I'm going to be writing about the Windows 7/Snow Leopard/Boot Camp experience soon as part of my recently revived Mac-to-Windows Switcher Guide, but I see I'm not the only one noticing the improvements in the latest Boot Camp release. Sadly, this particular review, while decent, gets a number of facts wrong. I'd like to correct them here.

As [Snow Leopard] is now a pure 64-bit operating system, expect the application performance to improve over Leopard as you add RAM or use it with a high-end desktop.

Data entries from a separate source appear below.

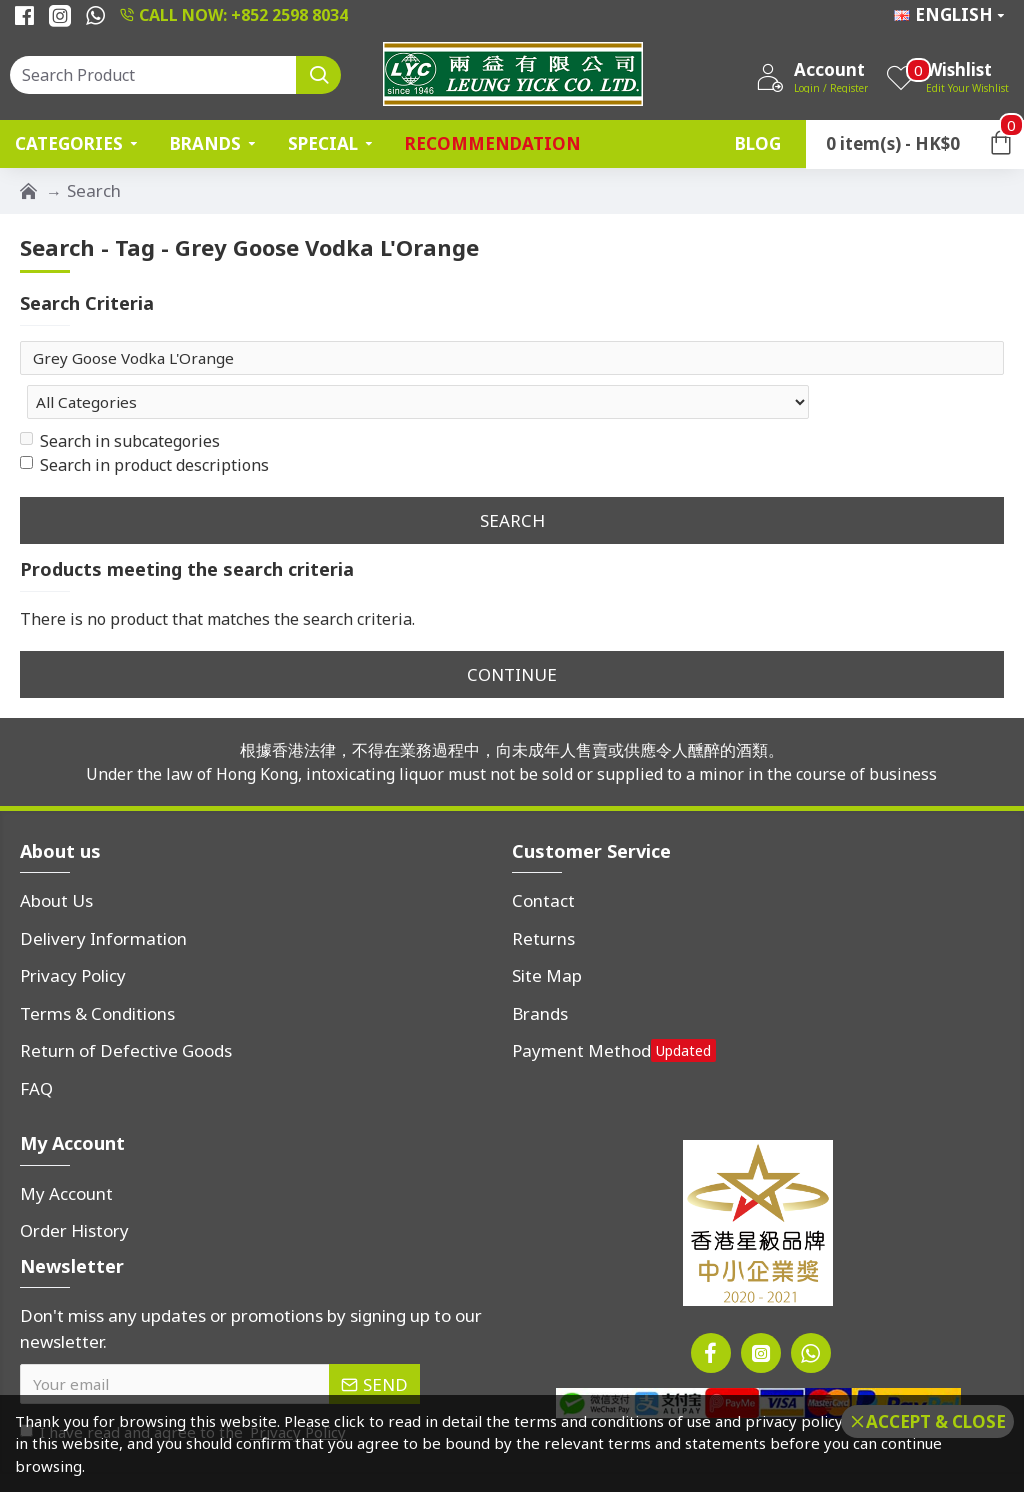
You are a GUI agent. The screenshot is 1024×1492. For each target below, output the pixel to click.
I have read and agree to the (184, 1392)
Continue (512, 633)
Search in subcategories (120, 401)
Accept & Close (936, 1421)
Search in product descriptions (144, 425)
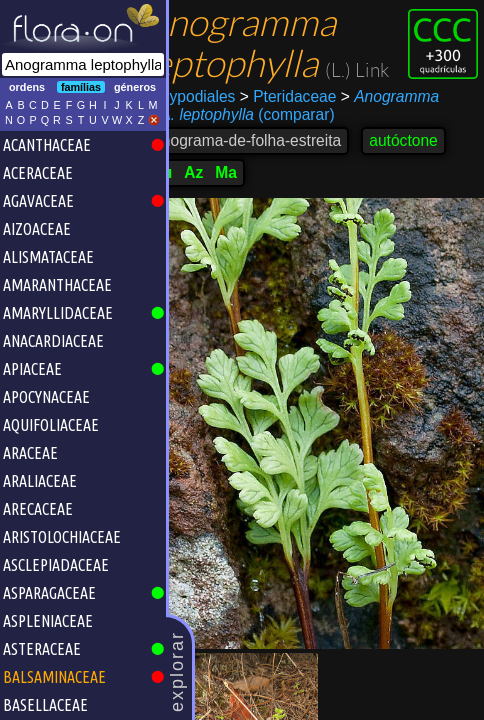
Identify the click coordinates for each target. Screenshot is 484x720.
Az (222, 213)
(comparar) (270, 156)
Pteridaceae (317, 137)
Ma (255, 213)
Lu (191, 213)
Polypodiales (220, 137)
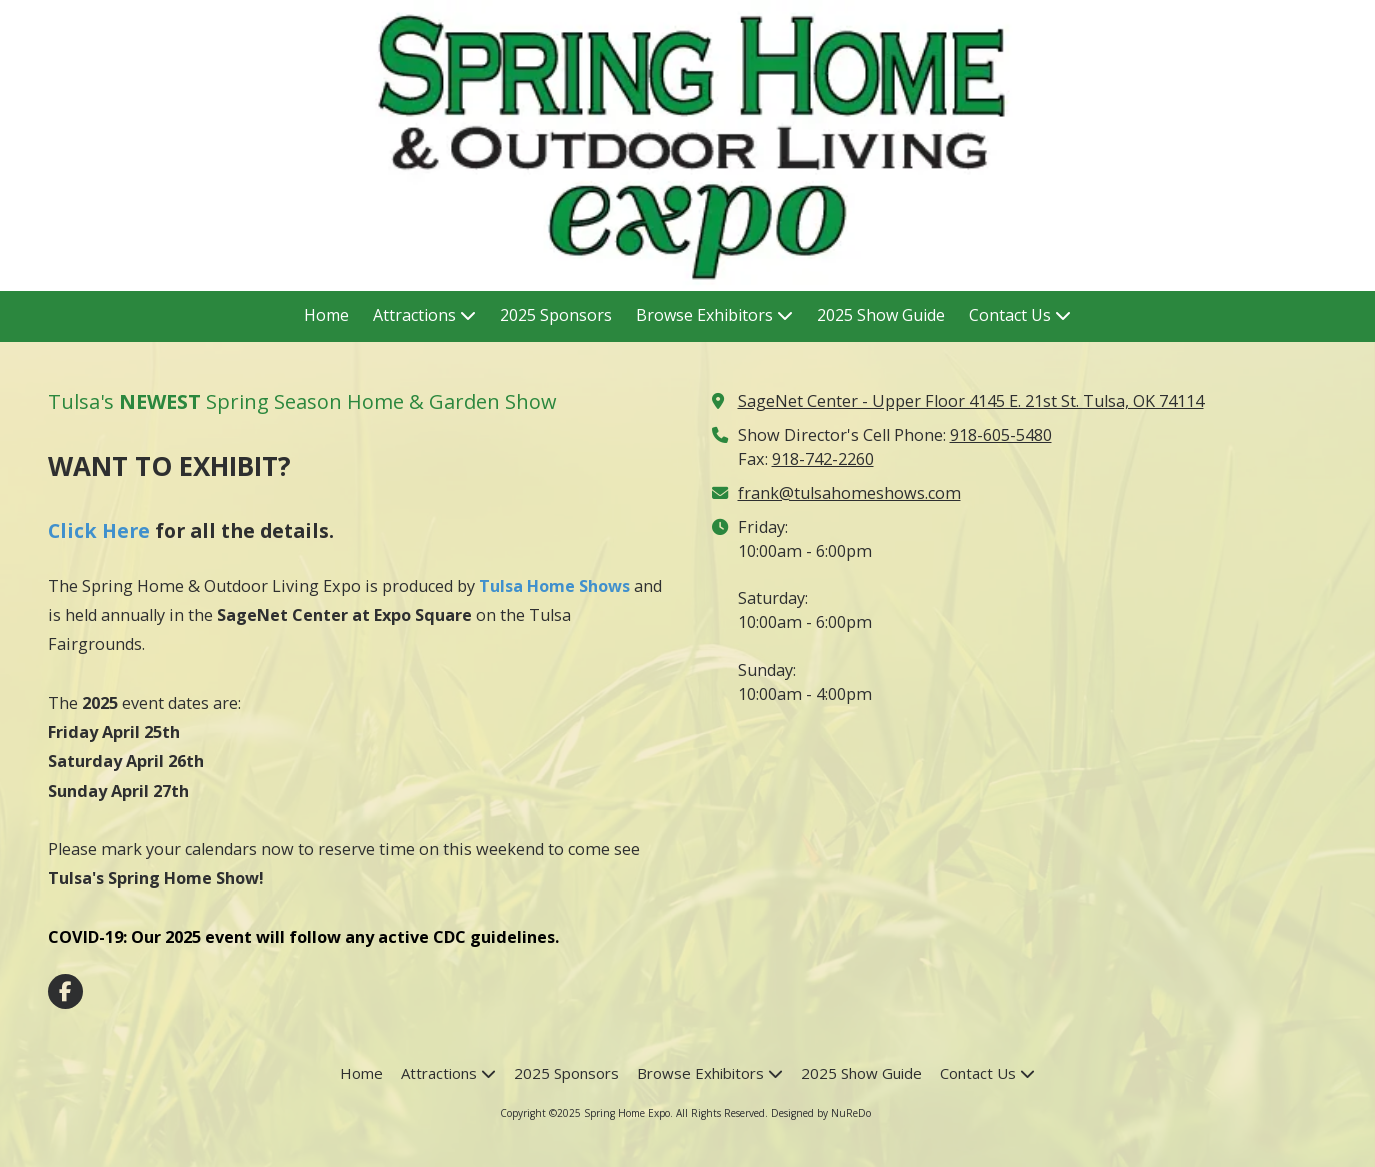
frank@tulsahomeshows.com (849, 493)
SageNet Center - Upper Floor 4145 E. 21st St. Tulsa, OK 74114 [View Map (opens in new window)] (971, 401)
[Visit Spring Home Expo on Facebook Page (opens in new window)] (65, 991)
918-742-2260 (823, 459)
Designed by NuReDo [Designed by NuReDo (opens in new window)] (821, 1113)
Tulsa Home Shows (554, 586)
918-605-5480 (1001, 435)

Snow Leopard is not a "pure" 64-bit OS. It is a hybrid 32-bit/64-bit OS, and it actually boots into a 32-bit kernel by default. That's a 32-bit OS, folks, even if it does have certain 64-bit capabilities. Imagine the mocking Microsoft would get from the Apple fan base if they advertised a 32-bit OS as a 64-bit OS. And now observe the total pass Apple gets for doing it.

The new Boot Camp includes all the drivers necessary to run both the 32-bit and 64-bit versions of Windows 7 smoothly on the Mac hardware.

Sadly, you can only run 64-bit Windows versions, arbitrarily, on certain Macs. My Macbook gets support for 32-bit versions only.

[From within Windows,] Boot Camp 3.0 can be installed from the Snow Leopard DVD. Then, without further ado, you got yourself a great Windows computer.

In this case "without further ado" means 15-20 minutes of driver installs. It takes a shockingly long time. Fortunately, you only need to do it once, of course.

The last major improvement of Boot Camp 3.0 that I am very happy about is the battery life. Windows 7 now has much improved battery life compared with what it had with Boot Camp 2.1. I haven't tried Windows Vista or Windows XP, but Windows 7 now has about the same battery life as Snow Leopard.

This is absolutely not the case on my mid-2008 Macbook. In my experience, Windows is still at about two-thirds the battery life of Snow Leopard.

The MacBook's keyboard doesn't have two separate "Backspace" and "Delete" keys, which come in handy when you want to remove text.

As has been the case since the first beta of Boot Camp, fn + Delete works as "Backspace." Works great, in fact.

There's no separate "tab to click" options for the right and left clicks.

Well, assuming you mean "tap to click," one tap is right click and a two-finger tap is now right-click. I think this works very well.

Overall, I have to say Boot Camp 3.0 takes the Windows experience to a new high on Mac hardware. To me, this is about as exciting as the release of Windows 7 itself.

Settle down. :) Actually, the ability to run Windows 7 on your Mac is pretty exciting. Certainly, it's more exciting than Snow Leopard.

Anyway, it's a good review, I don't mean to be snarky.